Segment Start: RECORDS SHOWN

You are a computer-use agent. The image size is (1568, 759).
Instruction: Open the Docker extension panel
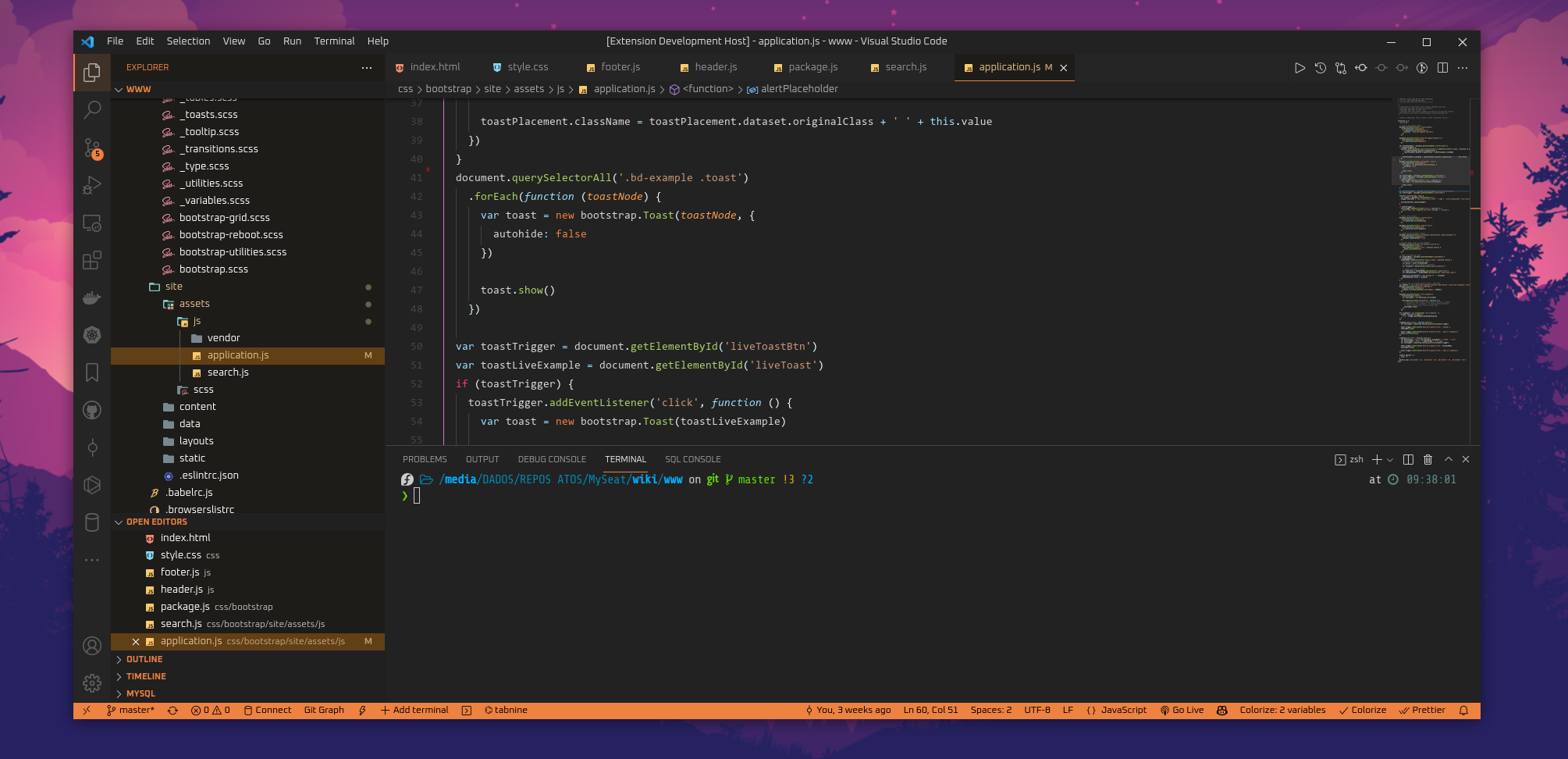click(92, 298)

Segment End: RECORDS SHOWN
Segment Start: RECORDS SHOWN

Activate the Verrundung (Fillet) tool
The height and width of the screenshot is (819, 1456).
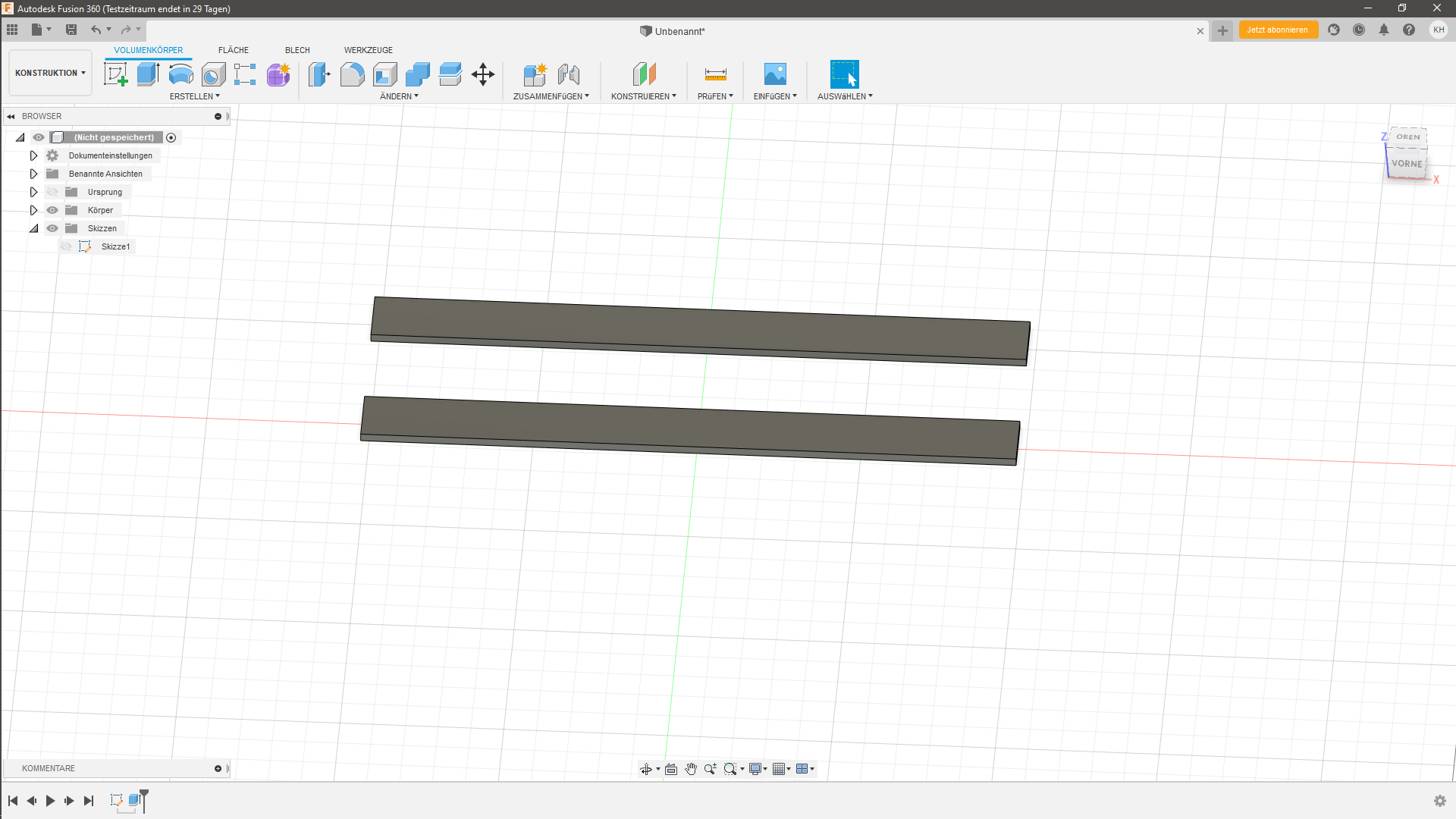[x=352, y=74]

Segment End: RECORDS SHOWN
Segment Start: RECORDS SHOWN

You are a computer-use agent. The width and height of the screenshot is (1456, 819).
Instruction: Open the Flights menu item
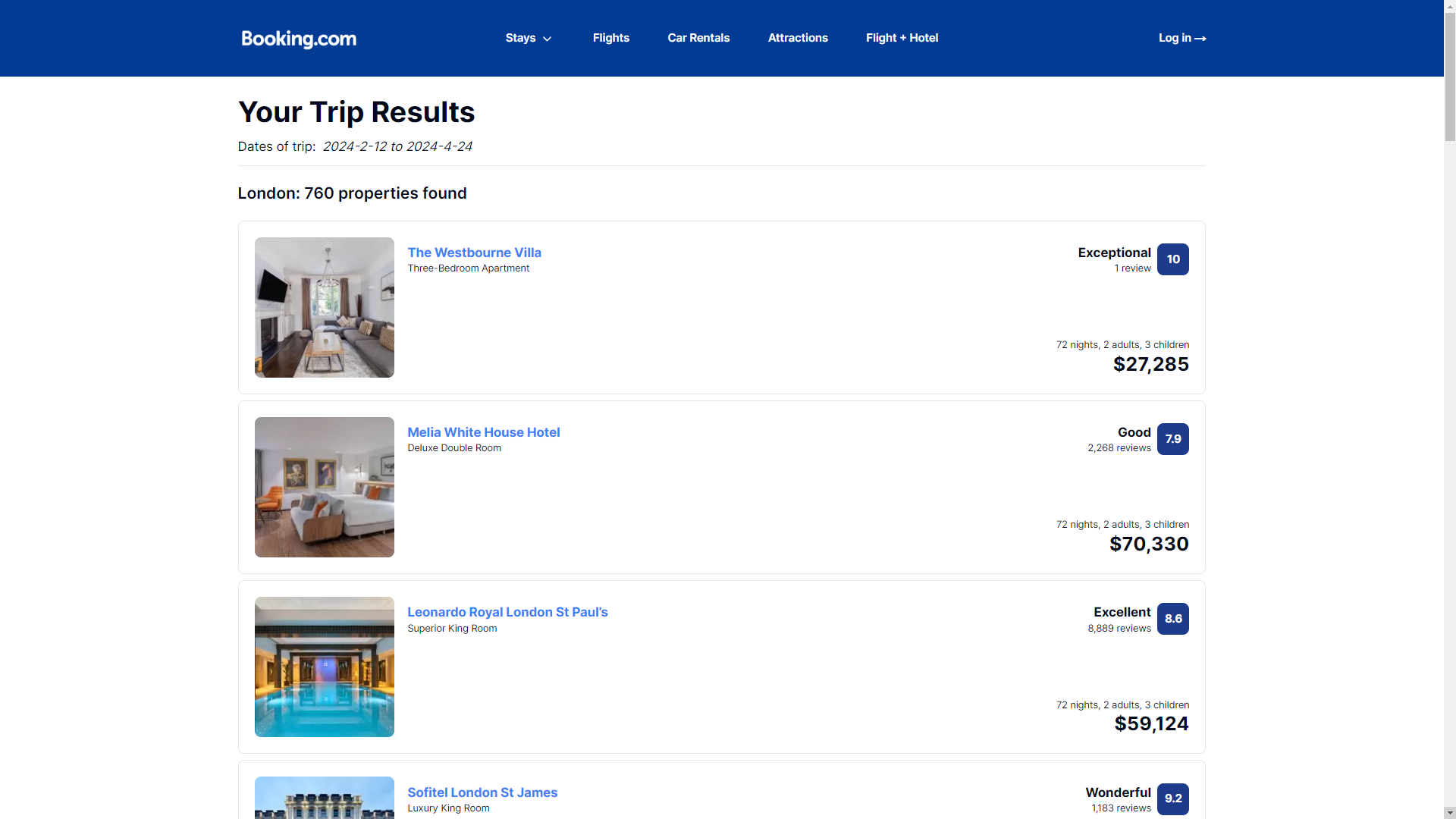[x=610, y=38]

Segment End: RECORDS SHOWN

* **DESCRIPTION OF THE TASK**:
Show each line from the material above where the string "computer" can be found.

* **TASK RESULT**:
You are a computer-use agent. The image size is (1568, 759).
You are a computer-use agent. The width and height of the screenshot is (1456, 819).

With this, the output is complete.